▸ INSTRUCTIONS TO FOLLOW
Pull out every line of the entries below that contains the word "Task", and treat uppercase and lowercase letters as different.

○ ○ ○ ○

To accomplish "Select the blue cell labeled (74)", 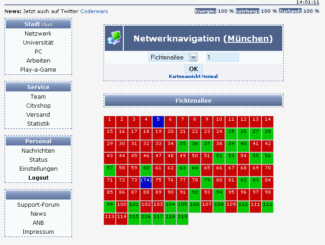I will point(146,182).
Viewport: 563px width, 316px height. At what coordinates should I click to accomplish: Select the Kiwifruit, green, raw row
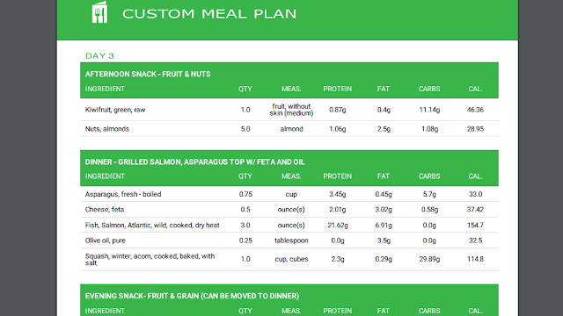pyautogui.click(x=289, y=110)
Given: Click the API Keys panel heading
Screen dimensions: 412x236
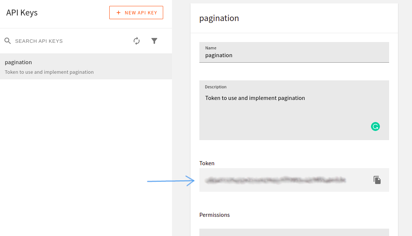Looking at the screenshot, I should pos(22,13).
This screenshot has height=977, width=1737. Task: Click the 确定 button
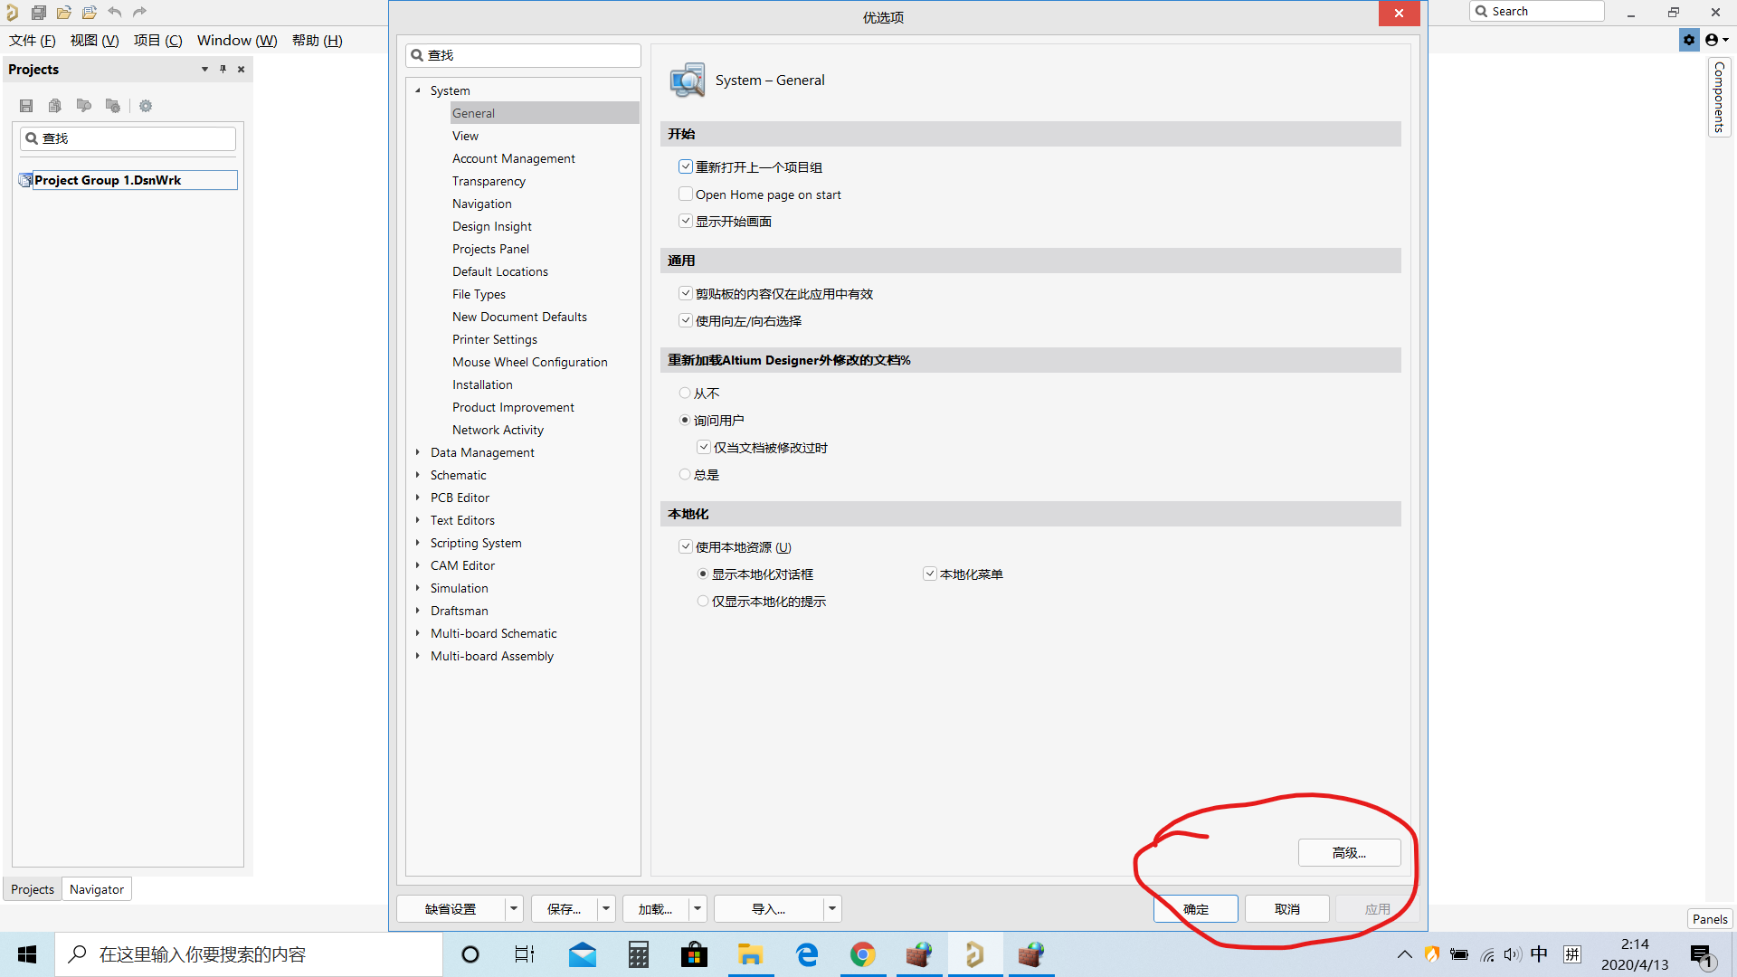click(x=1197, y=909)
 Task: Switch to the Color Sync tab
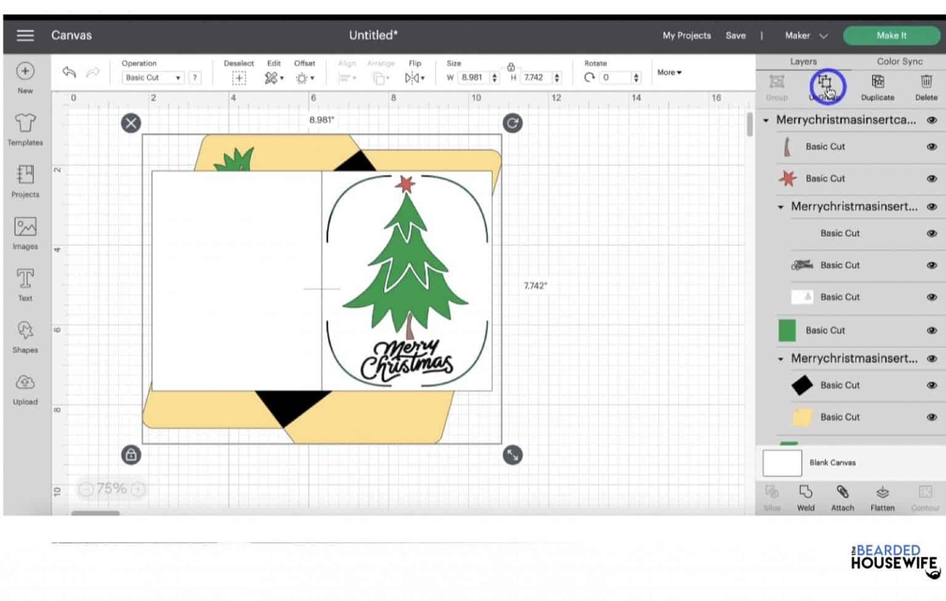pyautogui.click(x=899, y=62)
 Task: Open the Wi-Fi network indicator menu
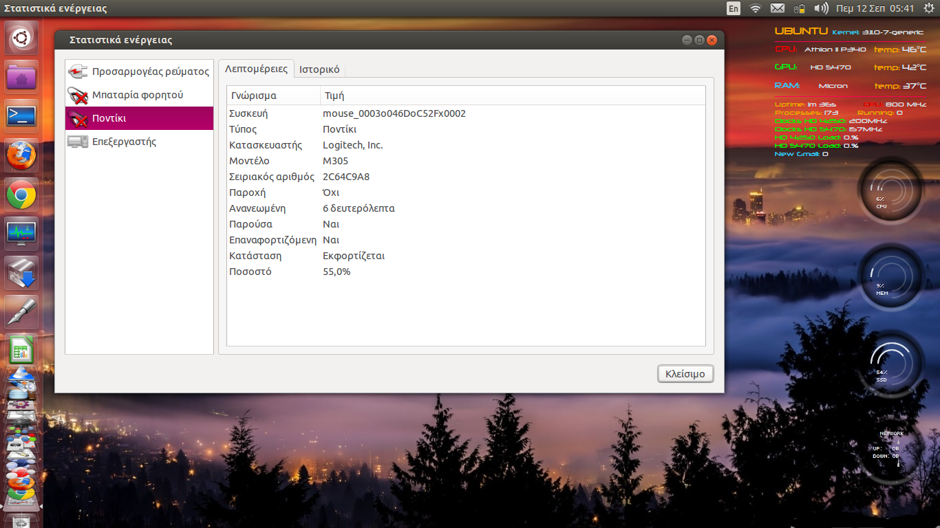[756, 8]
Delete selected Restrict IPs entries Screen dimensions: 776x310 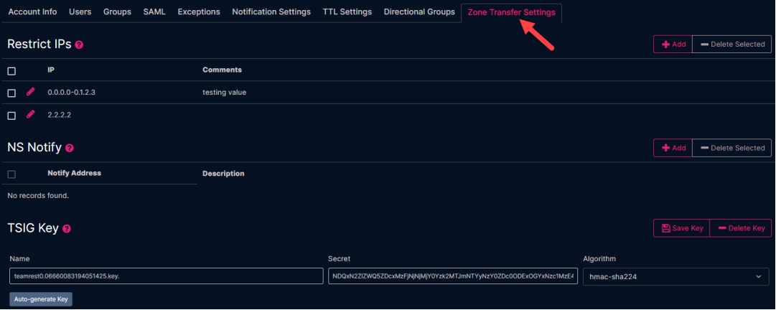tap(732, 44)
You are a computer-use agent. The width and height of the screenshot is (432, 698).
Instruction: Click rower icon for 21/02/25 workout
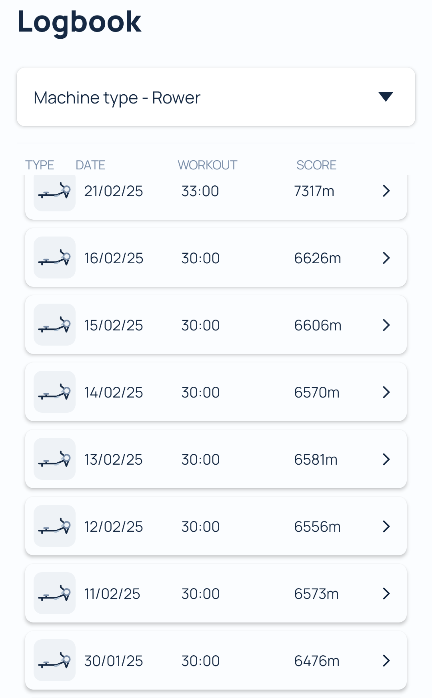pos(54,192)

○ ○ ○ ○

▸ EXERCISE SOLUTION
This screenshot has height=977, width=1737. Task: Click the 确定 button
 Task: Switch to the Color Sync tab
 Task: Open the Wi-Fi network indicator menu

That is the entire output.